== Arbeitsanweisung ==
Nenne jedes Wort im Text, das die Buchstabenfolge „ethnograf“ enthält, ohne Rücksicht auf Groß- und Kleinschreibung. Führe jedes Vorkommen einzeln und in der Reihenfolge des Textes auf.

== Vorliegender Text ==
━━━━
Abschließend benenne ich weitere Einzelaspekte:
Die hohe Qualität des ethnografischen Vorgehens spiegelt si­cher die Schwerpunktsetzung der Universität Halle wider (Ethnografiewerkstatt des Zentrums für Schul- und Bildungsforschung).
Innerhalb der Religionspädagogik sind im Elementarbereich jüngst weitgehend parallel Arbeiten entstanden, die zueinander hätten in Beziehung gebracht werden können. Ein gesunder Wettbewerb könnte nicht nur die Forschung intensivieren, sondern würde die Glaubwürdigkeit qualitativ zustande gekommener Er­gebnisse erhöhen.
Auf dieser ethnografischen Basis könnte das Verhältnis von Disziplin und Profession innerhalb der Religionspädagogik neu in den Blick genommen werden, damit Professionalisierungsprozesse an­gestoßen und begleitet werden können.
Zu wünschen ist dieser Arbeit, dass sie sowohl in der Forschung als auch in der Erzieherinnenausbildung Eingang finden wird und zur Etablierung einer religiös-weltanschaulichen Dimension, die wesentlich auf Sinnfragen abhebt, im Handlungsfeld Bildung des »Gute-KiTa-Gesetzes« von 2019 beiträgt.
━━━━
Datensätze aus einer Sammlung
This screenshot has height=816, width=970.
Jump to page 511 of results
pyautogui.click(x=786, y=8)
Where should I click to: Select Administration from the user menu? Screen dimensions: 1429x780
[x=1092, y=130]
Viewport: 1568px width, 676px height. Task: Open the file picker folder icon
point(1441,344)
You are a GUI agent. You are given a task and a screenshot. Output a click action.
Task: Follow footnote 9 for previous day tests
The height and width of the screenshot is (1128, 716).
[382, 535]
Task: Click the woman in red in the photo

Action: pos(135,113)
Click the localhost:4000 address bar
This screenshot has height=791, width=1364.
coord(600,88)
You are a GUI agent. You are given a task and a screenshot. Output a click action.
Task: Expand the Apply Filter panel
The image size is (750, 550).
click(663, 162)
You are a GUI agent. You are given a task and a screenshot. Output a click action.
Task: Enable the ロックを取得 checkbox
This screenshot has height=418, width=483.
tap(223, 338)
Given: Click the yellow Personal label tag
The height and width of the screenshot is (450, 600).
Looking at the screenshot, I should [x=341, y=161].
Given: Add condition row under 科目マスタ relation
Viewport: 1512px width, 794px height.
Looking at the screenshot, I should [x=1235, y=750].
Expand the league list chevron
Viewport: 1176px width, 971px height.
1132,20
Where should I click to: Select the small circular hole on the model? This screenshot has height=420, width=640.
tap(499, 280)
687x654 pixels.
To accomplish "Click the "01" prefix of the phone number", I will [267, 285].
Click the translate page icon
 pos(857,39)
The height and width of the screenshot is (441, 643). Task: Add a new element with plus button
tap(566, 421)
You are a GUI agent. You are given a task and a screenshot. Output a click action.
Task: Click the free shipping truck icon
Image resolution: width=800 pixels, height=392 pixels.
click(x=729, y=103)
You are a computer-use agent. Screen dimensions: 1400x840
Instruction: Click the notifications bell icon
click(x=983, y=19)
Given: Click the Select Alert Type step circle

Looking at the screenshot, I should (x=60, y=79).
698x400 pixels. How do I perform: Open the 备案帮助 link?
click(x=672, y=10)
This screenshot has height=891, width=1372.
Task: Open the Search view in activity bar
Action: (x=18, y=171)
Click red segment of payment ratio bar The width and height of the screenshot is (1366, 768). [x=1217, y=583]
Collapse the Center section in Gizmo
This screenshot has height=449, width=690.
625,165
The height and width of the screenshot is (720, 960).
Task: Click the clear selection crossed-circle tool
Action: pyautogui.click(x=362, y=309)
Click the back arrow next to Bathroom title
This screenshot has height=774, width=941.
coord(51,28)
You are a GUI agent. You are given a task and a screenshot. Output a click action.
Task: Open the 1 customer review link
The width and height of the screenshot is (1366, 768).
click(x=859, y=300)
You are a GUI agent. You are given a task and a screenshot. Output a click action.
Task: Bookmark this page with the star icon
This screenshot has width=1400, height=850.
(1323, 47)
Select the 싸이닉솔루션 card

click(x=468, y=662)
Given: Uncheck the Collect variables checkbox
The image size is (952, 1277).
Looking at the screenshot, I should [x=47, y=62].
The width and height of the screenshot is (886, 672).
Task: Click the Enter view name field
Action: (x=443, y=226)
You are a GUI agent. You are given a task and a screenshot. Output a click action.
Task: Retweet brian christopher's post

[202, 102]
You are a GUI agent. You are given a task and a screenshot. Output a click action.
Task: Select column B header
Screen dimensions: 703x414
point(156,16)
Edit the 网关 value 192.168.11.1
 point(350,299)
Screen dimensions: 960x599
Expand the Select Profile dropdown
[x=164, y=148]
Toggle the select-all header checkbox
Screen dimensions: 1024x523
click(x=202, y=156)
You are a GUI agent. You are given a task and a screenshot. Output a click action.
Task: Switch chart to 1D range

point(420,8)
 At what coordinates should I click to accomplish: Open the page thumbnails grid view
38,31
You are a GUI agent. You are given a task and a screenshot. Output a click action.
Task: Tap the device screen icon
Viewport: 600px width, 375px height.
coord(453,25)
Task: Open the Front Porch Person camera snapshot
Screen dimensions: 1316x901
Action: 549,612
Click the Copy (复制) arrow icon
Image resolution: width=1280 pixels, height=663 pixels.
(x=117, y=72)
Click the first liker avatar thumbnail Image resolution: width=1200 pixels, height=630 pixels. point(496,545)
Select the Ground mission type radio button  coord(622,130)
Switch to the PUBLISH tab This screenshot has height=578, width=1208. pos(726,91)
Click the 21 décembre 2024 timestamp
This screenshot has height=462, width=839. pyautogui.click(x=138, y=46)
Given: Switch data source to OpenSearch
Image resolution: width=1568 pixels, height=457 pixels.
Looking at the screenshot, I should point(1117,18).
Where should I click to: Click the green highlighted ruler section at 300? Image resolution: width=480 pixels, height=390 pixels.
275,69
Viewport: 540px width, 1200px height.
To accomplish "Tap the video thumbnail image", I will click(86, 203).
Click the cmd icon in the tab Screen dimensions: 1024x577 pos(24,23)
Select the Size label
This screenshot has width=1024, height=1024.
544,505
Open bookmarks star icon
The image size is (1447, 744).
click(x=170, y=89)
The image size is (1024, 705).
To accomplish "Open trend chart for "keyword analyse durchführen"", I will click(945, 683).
━━━━
== Ergebnis ==
ethnografischen
Ethnografiewerkstatt
ethnografischen